Resource-Efficient Processing of Large Data Volumes

Dissertation

Resource-Efficient Processing of Large Data Volumes

Title

Resource-Efficient Processing of Large Data Volumes

Author

Stefan Noll

Access

via Eldorado

Abstract

Nowadays, nearly every enterprise, organization, or institution processes large volumes of digital information to create value from data.To process data efficiently, they employ database management systems that promise to deliver high throughput, low latency, predictable performance, and scalability. However, meeting all four requirements at the same time poses major challenges for systems. To make matters worse, systems are expected to meet all four requirements while utilizing resources efficiently. However, the complex system environment of data processing applications, i.e., the combination of complex software architectures, workloads, and hardware setups makes it very challenging to achieve high resource efficiency. In this thesis, we address resource-efficient data processing by focusing on three scenarios that are relevant—but not limited—to database management systems.Our goal is to develop solutions that improve resource efficiency at multiple system levels.
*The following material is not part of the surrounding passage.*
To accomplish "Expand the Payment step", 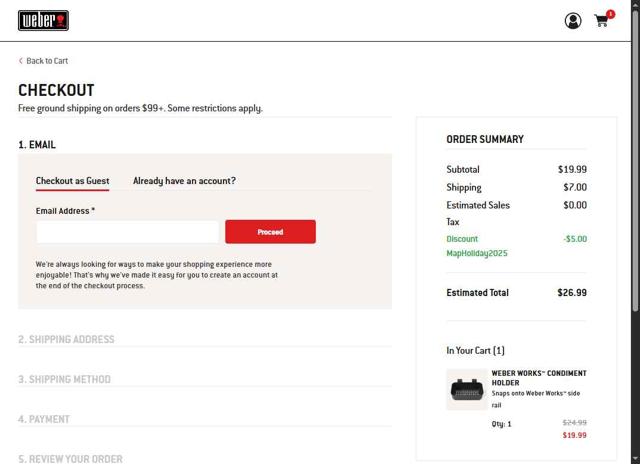I will [44, 420].
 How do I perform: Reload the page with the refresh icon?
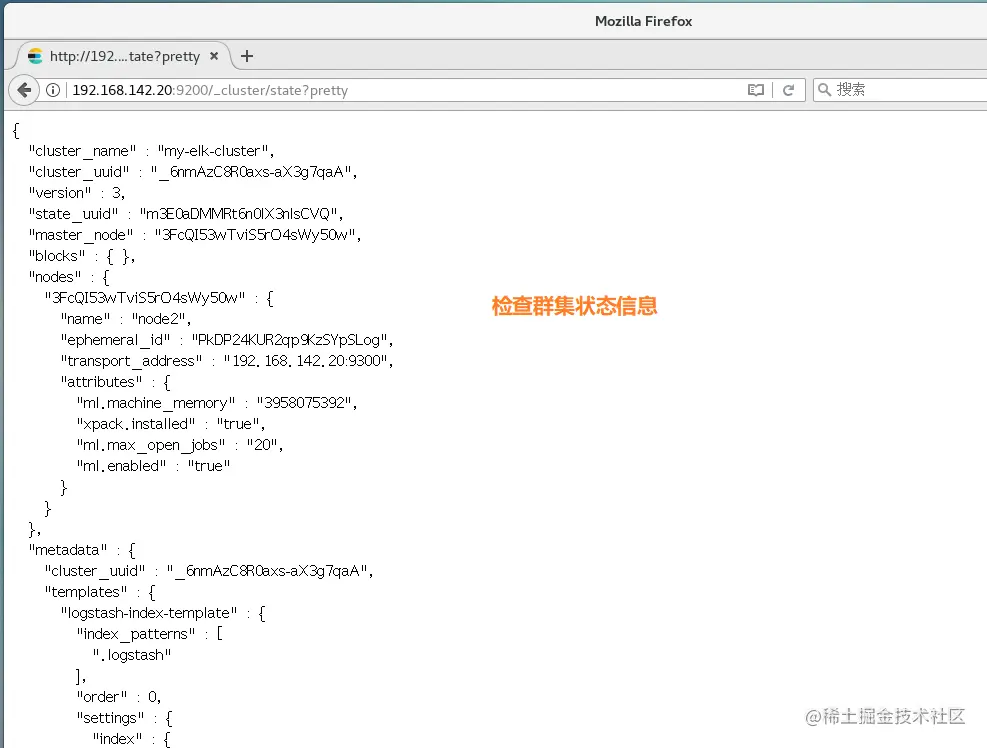[789, 89]
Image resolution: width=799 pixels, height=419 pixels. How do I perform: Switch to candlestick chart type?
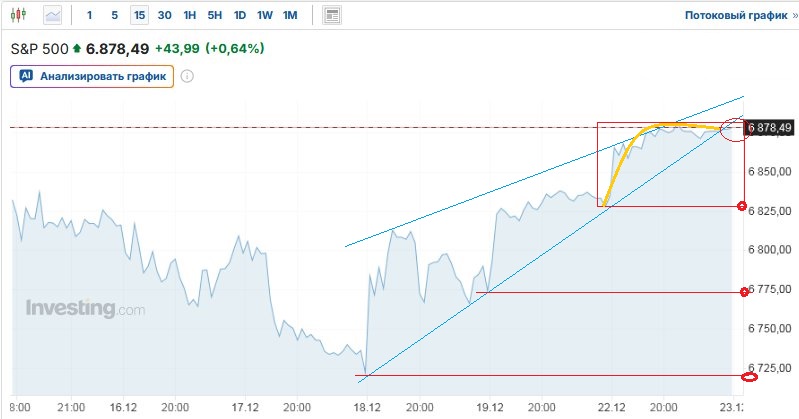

First, we address the challenge of understanding complex systems.In particular, we focus on memory tracing, which allows us to analyze memory access characteristics, and thus enables us to identify problems of inefficient memory usage. The problem is, however, that available tools for memory tracing suffer from a large runtime overhead, which makes memory tracing very expensive in practice. To address the problem, we develop an efficient implementation of memory tracing using hardware-based sampling. We demonstrate that our approach enables us to analyze the runtime characteristics of complex systems with a low runtime overhead. It reveals, e.g., access patterns, access statistics, and data and query skew for individual data structures—at byte level. Consequently, our approach opens up new possibilities for optimizing resource usage, especially memory and cache usage.Second, we demonstrate how we can leverage information about memory access characteristics to optimize the cache usage of algorithms at hardware level. In particular, we address the problem of cache pollution within a multi core processor. Cache pollution can hurt performance, especially in concurrent workloads. To address cache pollution, we apply hardware-based cache partitioning. We derive a cache partitioning scheme that we deliberately keep simple: We restrict memory-intensive operators that do not reuse data, such as column scans, to a small portion of the last-level cache. Furthermore, we demonstrate how to integrate cache partitioning into the execution engine o fan existing database system with low engineering costs. In our evaluation we show that our approach effectively avoids cache pollution:It may improve but never degrades system performance for arbitrary workloads containing scan-intensive, cache-polluting operators.

Third, after optimizing resource usage within a multi core processor, we optimize resource usage across multiple computer systems. In particular, we address the problem of resource contention for a typical application: bulk loading, i.e., ingesting large volumes of data into the system. When bulk loading runs in parallel to query processing, both operations compete for processor cores, network bandwidth, and I/O bandwidth, which causes poor and unpredictable performance. Our analysis shows that resource contention occurs due to expensive data transformations during bulk loading. To address the problem of resource contention, we exploit the given hardware setup: a distributed environment consisting of the database server and one or more client machines holding the input data. We develop a distributed bulk loading mechanism, Shared Loading, which enables dynamically offloading parts of the bulk loading pipeline, i.e., deserialization and data transformation,to the client. In our evaluation we demonstrate that Shared Loading utilizes the available network bandwidth and the combined compute power of client and server more efficiently. It increases bulk loading throughput, improves a query workload’s tail latency, and also works well with additional compression methods.

Ultimately, we claim that the contributions of this thesis have an impact on real systems: We implement memory tracing for the Linux kernel, we integrate our cache partitioning mechanism into (a prototype version of) a commercial database system, and we design Shared Loading based on the architecture of a commercial system. In our evaluations, we demonstrate that our approaches improve a database system’s resource efficiency.